◆ Extracted records:
#####

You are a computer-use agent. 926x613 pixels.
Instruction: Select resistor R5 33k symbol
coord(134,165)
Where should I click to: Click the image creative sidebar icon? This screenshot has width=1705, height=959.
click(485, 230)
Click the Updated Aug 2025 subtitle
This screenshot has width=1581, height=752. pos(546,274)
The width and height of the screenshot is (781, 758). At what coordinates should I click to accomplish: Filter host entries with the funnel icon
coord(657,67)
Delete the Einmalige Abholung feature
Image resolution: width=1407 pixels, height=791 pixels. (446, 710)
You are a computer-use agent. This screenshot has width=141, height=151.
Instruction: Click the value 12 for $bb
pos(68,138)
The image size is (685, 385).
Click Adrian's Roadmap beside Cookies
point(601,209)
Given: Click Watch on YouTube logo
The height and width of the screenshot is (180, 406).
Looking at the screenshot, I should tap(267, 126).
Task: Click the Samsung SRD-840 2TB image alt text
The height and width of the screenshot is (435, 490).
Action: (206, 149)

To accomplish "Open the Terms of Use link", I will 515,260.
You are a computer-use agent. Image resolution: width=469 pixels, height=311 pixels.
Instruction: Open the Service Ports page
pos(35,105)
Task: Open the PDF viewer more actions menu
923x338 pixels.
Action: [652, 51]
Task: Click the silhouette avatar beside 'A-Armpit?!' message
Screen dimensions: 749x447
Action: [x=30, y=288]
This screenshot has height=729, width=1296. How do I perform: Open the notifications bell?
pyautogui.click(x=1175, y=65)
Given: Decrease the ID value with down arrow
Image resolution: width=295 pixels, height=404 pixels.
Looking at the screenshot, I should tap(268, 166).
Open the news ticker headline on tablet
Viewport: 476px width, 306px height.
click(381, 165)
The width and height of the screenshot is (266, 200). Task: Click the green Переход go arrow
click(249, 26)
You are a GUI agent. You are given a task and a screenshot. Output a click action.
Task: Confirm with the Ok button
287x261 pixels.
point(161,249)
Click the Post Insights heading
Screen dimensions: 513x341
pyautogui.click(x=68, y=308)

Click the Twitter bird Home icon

#####

◆ To do:
Copy every row above verbatim, changing nothing.

◆ Result of this task:
You are a computer-use agent. 926x613 pixels.
Instruction: Select resistor R5 33k symbol
coord(134,165)
Where should I click to: Click the image creative sidebar icon? This screenshot has width=1705, height=959.
click(485, 230)
Click the Updated Aug 2025 subtitle
This screenshot has width=1581, height=752. pos(546,274)
The width and height of the screenshot is (781, 758). At what coordinates should I click to accomplish: Filter host entries with the funnel icon
coord(657,67)
Delete the Einmalige Abholung feature
Image resolution: width=1407 pixels, height=791 pixels. (446, 710)
You are a computer-use agent. This screenshot has width=141, height=151.
Instruction: Click the value 12 for $bb
pos(68,138)
The image size is (685, 385).
Click Adrian's Roadmap beside Cookies
point(601,209)
Given: Click Watch on YouTube logo
The height and width of the screenshot is (180, 406).
Looking at the screenshot, I should tap(267, 126).
Task: Click the Samsung SRD-840 2TB image alt text
The height and width of the screenshot is (435, 490).
Action: (206, 149)

To accomplish "Open the Terms of Use link", I will 515,260.
You are a computer-use agent. Image resolution: width=469 pixels, height=311 pixels.
Instruction: Open the Service Ports page
pos(35,105)
Task: Open the PDF viewer more actions menu
923x338 pixels.
Action: [652, 51]
Task: Click the silhouette avatar beside 'A-Armpit?!' message
Screen dimensions: 749x447
Action: [x=30, y=288]
This screenshot has height=729, width=1296. How do I perform: Open the notifications bell?
pyautogui.click(x=1175, y=65)
Given: Decrease the ID value with down arrow
Image resolution: width=295 pixels, height=404 pixels.
Looking at the screenshot, I should tap(268, 166).
Open the news ticker headline on tablet
Viewport: 476px width, 306px height.
click(381, 165)
The width and height of the screenshot is (266, 200). Task: Click the green Переход go arrow
click(249, 26)
You are a GUI agent. You are given a task and a screenshot. Output a click action.
Task: Confirm with the Ok button
287x261 pixels.
point(161,249)
Click the Post Insights heading
Screen dimensions: 513x341
pyautogui.click(x=68, y=308)

Click the Twitter bird Home icon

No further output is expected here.